Social welfare for children 

Children in Mexico can also apply for social welfare, depending on their circumstances. One protection available to them is the DIF (Desarrollo Integral de la Familia), which is a program for family services that are state-run. Children can also benefit from the Prospera program (formerly known as Oportunidades) as mentioned above. According to a study by IFPRI, the International Food Policy Research Institute, Prospera has positively improved factors such as school enrollment, health appointment attendance, and children’s nutrition. For example, enrollment in school for Prospera children has increased significantly, with girls increasing by 20% and boys increasing by 10%. Some recent program advances have refocused assistance toward children in both rural and urban areas; originally, it was only set up to serve rural children. Now, more children have access to this assistance.
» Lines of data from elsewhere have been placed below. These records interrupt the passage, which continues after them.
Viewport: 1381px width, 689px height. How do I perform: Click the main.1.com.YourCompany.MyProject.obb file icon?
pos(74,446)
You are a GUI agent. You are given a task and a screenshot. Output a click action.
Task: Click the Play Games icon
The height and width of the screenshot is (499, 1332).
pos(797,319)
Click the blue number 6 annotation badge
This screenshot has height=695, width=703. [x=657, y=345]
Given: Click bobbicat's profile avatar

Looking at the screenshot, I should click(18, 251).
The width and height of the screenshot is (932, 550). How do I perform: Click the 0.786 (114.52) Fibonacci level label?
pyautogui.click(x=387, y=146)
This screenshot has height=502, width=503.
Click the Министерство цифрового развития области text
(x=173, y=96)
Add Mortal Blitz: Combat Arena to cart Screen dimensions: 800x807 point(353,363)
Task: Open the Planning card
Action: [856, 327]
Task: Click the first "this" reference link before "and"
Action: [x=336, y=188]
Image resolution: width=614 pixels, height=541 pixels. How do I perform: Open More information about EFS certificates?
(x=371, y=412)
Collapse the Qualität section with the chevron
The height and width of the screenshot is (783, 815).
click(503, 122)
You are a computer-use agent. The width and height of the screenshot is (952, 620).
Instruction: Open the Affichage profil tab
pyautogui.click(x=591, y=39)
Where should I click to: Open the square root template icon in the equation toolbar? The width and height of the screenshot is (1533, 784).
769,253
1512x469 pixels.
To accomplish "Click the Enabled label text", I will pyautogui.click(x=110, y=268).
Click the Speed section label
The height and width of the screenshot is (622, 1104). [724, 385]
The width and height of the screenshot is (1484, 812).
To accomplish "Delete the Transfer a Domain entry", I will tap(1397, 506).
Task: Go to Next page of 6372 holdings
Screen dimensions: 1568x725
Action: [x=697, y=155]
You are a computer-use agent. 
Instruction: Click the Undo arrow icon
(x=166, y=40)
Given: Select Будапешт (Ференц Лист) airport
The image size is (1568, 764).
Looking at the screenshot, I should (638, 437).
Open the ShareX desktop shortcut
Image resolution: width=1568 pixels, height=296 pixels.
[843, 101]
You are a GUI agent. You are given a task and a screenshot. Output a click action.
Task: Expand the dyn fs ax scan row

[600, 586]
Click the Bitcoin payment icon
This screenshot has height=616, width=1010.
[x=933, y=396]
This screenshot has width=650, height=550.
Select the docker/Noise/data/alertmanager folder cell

Overall, the social welfare of children has been improved by these measures.

For the elderly and disabled 
Other groups that are eligible to receive social welfare assistance in Mexico are the elderly and the disabled. The pension age in Mexico is 65 years. The amount given in the pension varies depending on how much the person contributed to the pension program. Pensions are usually 2,253.76 pesos a month. People with disabilities are also given pensions. The average pension for a disabled individual is roughly 2,253.76 pesos a month.

Prospera history 
An evolution of the Oportunidades social welfare programme has, in its various forms, given conditional cash transfers (CCTs) to Mexico’s poorest since the 1990s. The scheme, originally called Pronasol in 1989, before being renamed Progresa in 1997 and Oportunidades in 2002, was the first major social programme of its kind in Latin America. The programme gave poor families cash in exchange for their meeting conditions such as enrolling their children in school and getting regular health check-ups. It went on to inspire other similar schemes across Latin America, including Brazil’s Bolsa Família – perhaps the most well-known and successful of them all.